Une frappe de drones américains dans le nord-ouest de la Syrie a tué un « haut dirigeant d'Al-Qaïda »


Le commandement central américain (CENTCOM) a annoncé qu'il avait utilisé un drone Predator pour tuer Abdul Hamid al-Matar, décrit comme le "dirigeant principal d'Al-Qaïda", dans le nord-ouest de la Syrie. L'armée américaine a affirmé qu'aucun civil n'avait été blessé lors de la frappe.
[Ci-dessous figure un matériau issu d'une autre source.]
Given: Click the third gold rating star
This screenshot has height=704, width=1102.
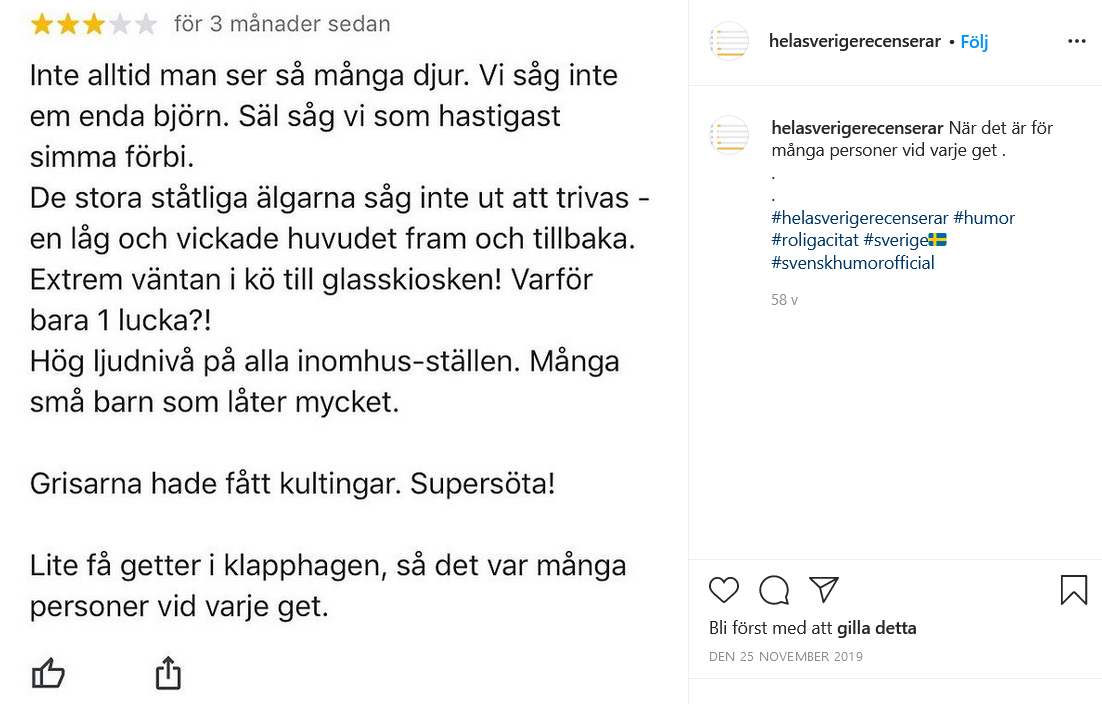Looking at the screenshot, I should pyautogui.click(x=93, y=25).
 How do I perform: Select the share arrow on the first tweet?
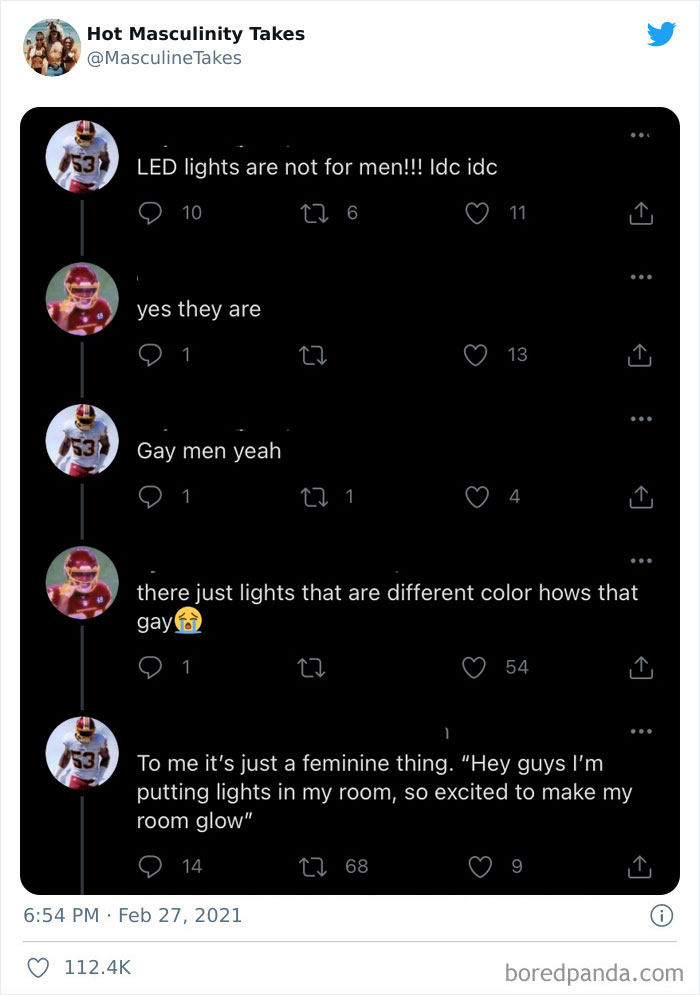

"Nous n'avons aucune indication de victimes civiles à la suite de la frappe, qui a été menée à l'aide d'un avion MQ-9", a déclaré vendredi soir le porte-parole du CENTCOM, le major John Rigsbee.

Bien que Rigsbee ait placé la frappe dans le « nord-ouest » de la Syrie, le CENTCOM a nommé Suluk – une ville du nord, près de la frontière avec la Turquie, comme lieu de la frappe. Selon les cartes les plus récentes indiquant qui contrôle quoi en Syrie, Suluk se trouve dans la zone contrôlée par des militants soutenus par la Turquie.

Le "retrait" d'al-Matar "perturbera la capacité de l'organisation terroriste à poursuivre le complot et à mener des attaques mondiales menaçant les citoyens américains, nos partenaires et des civils innocents", a déclaré le CENTCOM.
Selon l'armée américaine, Al-Qaïda « utilise la Syrie comme un refuge pour reconstruire, se coordonner avec des affiliés externes et planifier des opérations extérieures » et « utilise la Syrie comme base pour les menaces atteignant la Syrie, l'Irak et au-delà ».

Suluk, comme d' autres zones où Al-Qaïda est connu pour opérer en Syrie, n'est pas sous le contrôle de Damas. La zone est contrôlée par des militants historiquement soutenus par les États-Unis et leurs alliés, tels que la Turquie, membre de l'OTAN.

Plus tôt ce mois-ci, le CENTCOM a déclaré qu'une autre frappe de drone avait tué le chef d'Al-Qaïda, Salim Abu-Ahmad, sur un tronçon d'autoroute dans la province d'Idlib, également contrôlée par des militants antigouvernementaux.

C'est à Idlib que des commandos américains ont traqué et tué le « calife » autoproclamé de l'État islamique (EI, anciennement ISIS), Abu Bakr al-Baghdadi, en octobre 2019 – près d'un an après que tous les territoires revendiqués par l'EI ont été déclarés libérés.